15. Cependant le moyen, qui est de pur droit, est recevable.
Bien-fondé du moyen
Vu l'article L. 1226-14 du code du travail :
16. Selon ce texte, l'indemnité compensatrice d'un montant égal à celui de l'indemnité compensatrice de préavis n'a pas la nature d'une indemnité de préavis et n'ouvre pas droit à congés payés.
17. Après avoir dit que l'inaptitude était d'origine professionnelle et condamné l'employeur au paiement de l'indemnité compensatrice prévue à l'article L. 1226-14 du code du travail, l'arrêt condamne l'employeur à payer au salarié une somme à titre de congés payés afférents à cette indemnité.
18. En statuant ainsi, la cour d'appel a violé le texte susvisé.
Portée et conséquences de la cassation
19. Après avis donné aux parties, conformément à l'article 1015 du code de procédure civile, il est fait application des articles L. 411-3, alinéa 2, du code de l'organisation judiciaire et 627 du code de procédure civile.
20. L'intérêt d'une bonne administration de la justice justifie, en effet, que la Cour de cassation statue au fond.
21. Il convient de condamner l'employeur au paiement d'une indemnité spéciale de licenciement exprimée en montant brut et de rejeter la demande de condamnation de l'employeur aux congés payés afférents à l'indemnité compensatrice de l'article L. 1226-14 du code du travail formée par la salariée.

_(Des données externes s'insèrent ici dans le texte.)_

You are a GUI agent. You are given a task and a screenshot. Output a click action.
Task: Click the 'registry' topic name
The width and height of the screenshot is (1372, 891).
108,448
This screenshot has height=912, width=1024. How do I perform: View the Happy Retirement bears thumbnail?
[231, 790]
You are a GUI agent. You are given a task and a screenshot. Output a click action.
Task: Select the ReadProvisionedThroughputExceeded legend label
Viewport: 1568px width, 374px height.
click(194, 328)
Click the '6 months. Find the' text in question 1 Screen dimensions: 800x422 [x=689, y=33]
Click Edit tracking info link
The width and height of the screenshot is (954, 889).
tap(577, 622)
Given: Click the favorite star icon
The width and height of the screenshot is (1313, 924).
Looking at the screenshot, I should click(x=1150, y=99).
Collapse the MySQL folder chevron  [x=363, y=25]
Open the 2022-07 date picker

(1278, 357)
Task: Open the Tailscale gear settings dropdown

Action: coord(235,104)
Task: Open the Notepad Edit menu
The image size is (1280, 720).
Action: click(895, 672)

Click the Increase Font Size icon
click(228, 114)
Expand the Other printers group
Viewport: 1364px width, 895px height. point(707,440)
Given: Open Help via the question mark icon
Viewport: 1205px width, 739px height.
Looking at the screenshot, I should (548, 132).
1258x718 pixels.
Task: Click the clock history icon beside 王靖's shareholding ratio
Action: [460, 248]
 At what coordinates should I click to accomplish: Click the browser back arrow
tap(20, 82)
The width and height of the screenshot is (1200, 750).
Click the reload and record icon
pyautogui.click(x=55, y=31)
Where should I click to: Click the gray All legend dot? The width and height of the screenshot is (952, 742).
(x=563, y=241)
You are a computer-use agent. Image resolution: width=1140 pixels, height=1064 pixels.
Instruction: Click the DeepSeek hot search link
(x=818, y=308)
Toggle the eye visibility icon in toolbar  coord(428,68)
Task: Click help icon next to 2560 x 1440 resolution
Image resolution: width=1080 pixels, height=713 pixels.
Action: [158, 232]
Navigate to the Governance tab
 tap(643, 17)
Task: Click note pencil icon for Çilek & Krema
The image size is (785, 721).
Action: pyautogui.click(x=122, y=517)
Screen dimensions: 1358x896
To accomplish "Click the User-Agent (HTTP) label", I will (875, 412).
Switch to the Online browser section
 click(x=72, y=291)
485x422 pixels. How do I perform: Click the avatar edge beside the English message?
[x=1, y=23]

22. La cassation prononcée n'emporte pas cassation des chefs de dispositif de l'arrêt condamnant l'employeur aux dépens ainsi qu'au paiement d'une somme au titre de l'article 700 du code de procédure civile, justifiés par d'autres condamnations prononcées à l'encontre de celui-ci et non remises en cause.
PAR CES MOTIFS, la Cour :
CASSE ET ANNULE, mais seulement en ce qu'il condamne la société Air France au paiement des sommes de 42 289,41 euros nets au titre de rappel d'indemnité légale doublée et de 78,83 euros au titre des congés payés afférents à l'indemnité compensatrice de l'article L. 1226-14 du code du travail, l'arrêt rendu le 12 mai 2022, entre les parties, par la cour d'appel de Paris ;
DIT n'y avoir lieu à renvoi ;
Condamne la société Air France à payer à Mme [D] épouse [Z] la somme de 42 289,41 euros bruts à titre de rappel d'indemnité légale doublée ;
Déboute Mme [D] épouse [Z] de sa demande en paiement des congés payés afférents à l'indemnité compensatrice de l'article L. 1226-14 du code du travail ;
Condamne Mme [D] épouse [Z] aux dépens ;
En application de l'article 700 du code de procédure civile, rejette les demandes ;
Dit que sur les diligences du procureur général près la Cour de cassation, le présent arrêt sera transmis pour être transcrit en marge ou à la suite de l'arrêt partiellement cassé ;
Ainsi fait et jugé par la Cour de cassation, chambre sociale, et prononcé par le président en son audience publique du sept mai deux mille vingt-quatre.